SUPPLIED RECORDS:
********************

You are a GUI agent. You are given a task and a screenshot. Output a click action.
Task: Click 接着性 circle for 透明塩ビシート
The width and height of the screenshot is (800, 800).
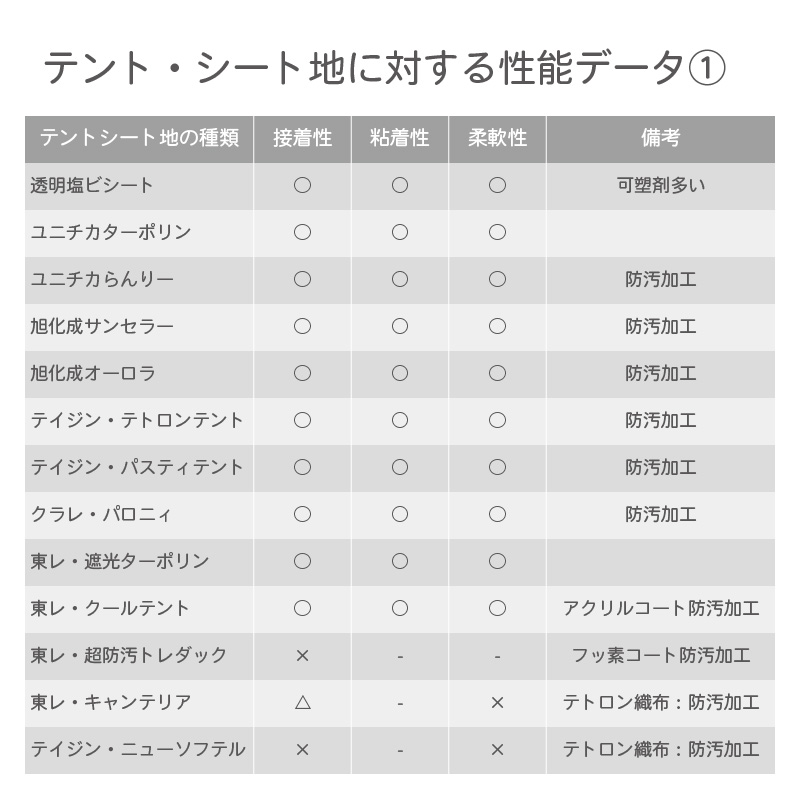(x=302, y=185)
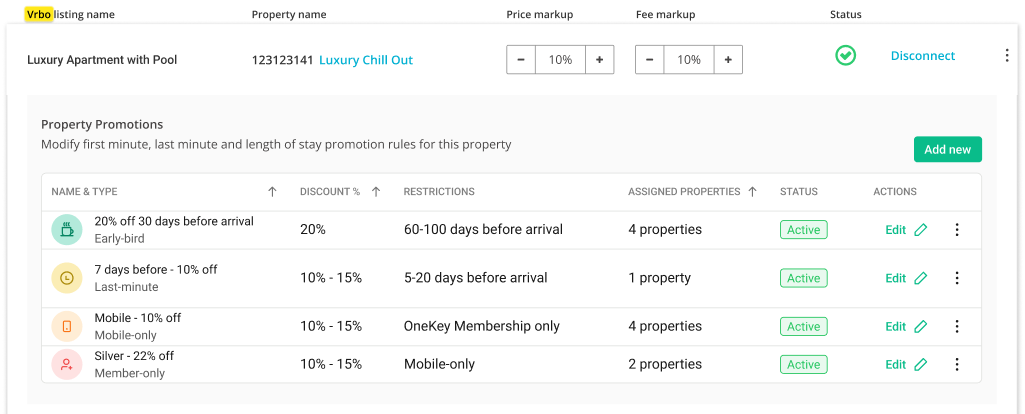This screenshot has height=414, width=1025.
Task: Decrease price markup with minus button
Action: [521, 60]
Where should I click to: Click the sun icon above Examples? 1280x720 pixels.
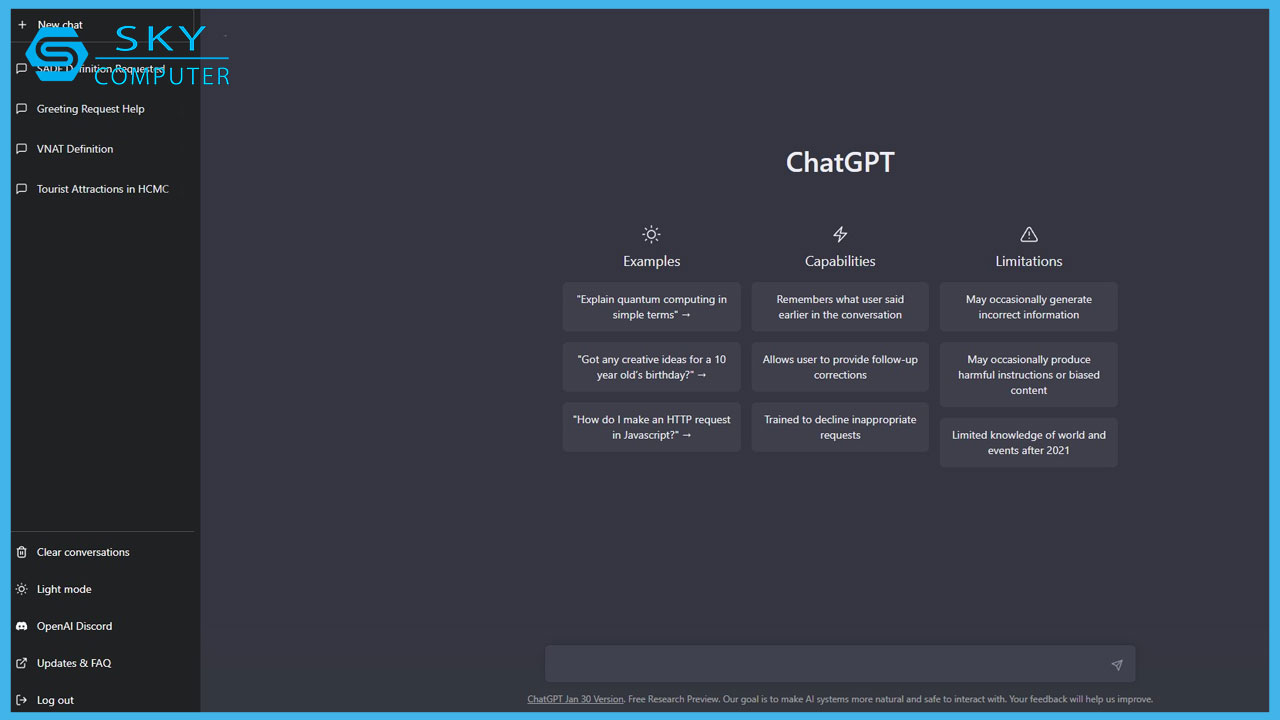651,234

********************

YOUR OBJECTIVE: Could you retype all the entries exactly, skipping the pictures?

OUTPUT OF THE EXERCISE:
You are a GUI agent. You are given a task and a screenshot. Output a click action.
Task: Click 接着性 circle for 透明塩ビシート
The width and height of the screenshot is (800, 800).
(x=302, y=185)
This screenshot has height=414, width=1025.
Task: Decrease price markup with minus button
Action: [521, 60]
Where should I click to: Click the sun icon above Examples? 1280x720 pixels.
651,234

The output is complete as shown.